On January 14, 2002, the Tennessee General Assembly passed a congressional redistricting plan that Governor Sundquist signed on January 17. Although the Democrats control the Assembly, they chose not to create an overly partisan map, as they need the GOP to pass a contentious budget bill. Not too much changed; however, the 4th District was made more Democratic. By increasing the number of Democrats in the 4th, lawmakers made the surrounding districts more Republican.
Fourth Congressional District: Republican Van Hilleary took the traditionally Democratic 4th in 1994 and has handily won subsequent elections. It appears that the new district will be extremely competitive--Gore won it by 0.6%--especially given Van Hilleary's decision to run for governor in 2002. One name touted as Van Hilleary's potential successor is state Senator Lincoln Davis(D).
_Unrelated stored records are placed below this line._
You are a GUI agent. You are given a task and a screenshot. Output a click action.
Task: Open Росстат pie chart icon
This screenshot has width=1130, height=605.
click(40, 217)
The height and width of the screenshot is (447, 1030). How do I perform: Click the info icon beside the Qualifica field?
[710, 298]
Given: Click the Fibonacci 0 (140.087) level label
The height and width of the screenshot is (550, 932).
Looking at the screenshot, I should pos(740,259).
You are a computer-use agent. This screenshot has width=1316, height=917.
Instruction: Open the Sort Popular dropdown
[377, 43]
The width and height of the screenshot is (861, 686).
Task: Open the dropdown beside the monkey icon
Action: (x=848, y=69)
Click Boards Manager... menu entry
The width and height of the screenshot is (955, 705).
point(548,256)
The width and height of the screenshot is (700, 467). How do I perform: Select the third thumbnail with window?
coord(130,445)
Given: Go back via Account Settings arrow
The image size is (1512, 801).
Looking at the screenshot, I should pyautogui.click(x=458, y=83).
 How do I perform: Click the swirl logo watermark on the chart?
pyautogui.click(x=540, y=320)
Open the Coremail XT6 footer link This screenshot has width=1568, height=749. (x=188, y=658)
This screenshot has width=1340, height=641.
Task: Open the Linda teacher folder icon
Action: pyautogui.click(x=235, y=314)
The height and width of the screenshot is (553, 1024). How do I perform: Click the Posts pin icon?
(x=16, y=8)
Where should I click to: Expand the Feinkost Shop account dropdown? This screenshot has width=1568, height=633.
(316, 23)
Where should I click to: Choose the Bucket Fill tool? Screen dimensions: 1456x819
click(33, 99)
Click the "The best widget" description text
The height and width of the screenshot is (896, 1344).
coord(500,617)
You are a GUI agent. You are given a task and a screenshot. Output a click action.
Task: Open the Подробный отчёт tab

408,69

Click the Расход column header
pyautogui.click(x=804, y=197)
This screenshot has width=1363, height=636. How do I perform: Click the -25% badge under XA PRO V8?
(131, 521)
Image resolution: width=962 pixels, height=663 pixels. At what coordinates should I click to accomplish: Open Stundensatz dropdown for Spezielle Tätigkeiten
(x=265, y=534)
Fifth Congressional District:Although several high profile Democratic names were mentioned as contenders for the Senator Fred Thompson's open seat, Bob Clement became the odds-on favorite when he announced his candidacy on March 18, 2002. Clement has represented the Nashville area since 1988. Currently, there are two potential candidates in the bid to replace him, social worker Carlton Cornett (D) and Jonathon Farley (G).
Seventh Congressional District: Senator Fred Thompson's announcement in early March that he would not seek reelection took many by surprise. Representative Ed Bryant (R), however, is ready to take on former Tennessee Governor and Education Secretary Lamar Alexander in the GOP primary. Republican candidates, including state Representative Larry Scroggs and Councilman Brent Taylor, are now scrambling to enter the congressional race. On the Democratic side, 2000 contender Bob Hatton already announced that his candidacy before Bryant's departure.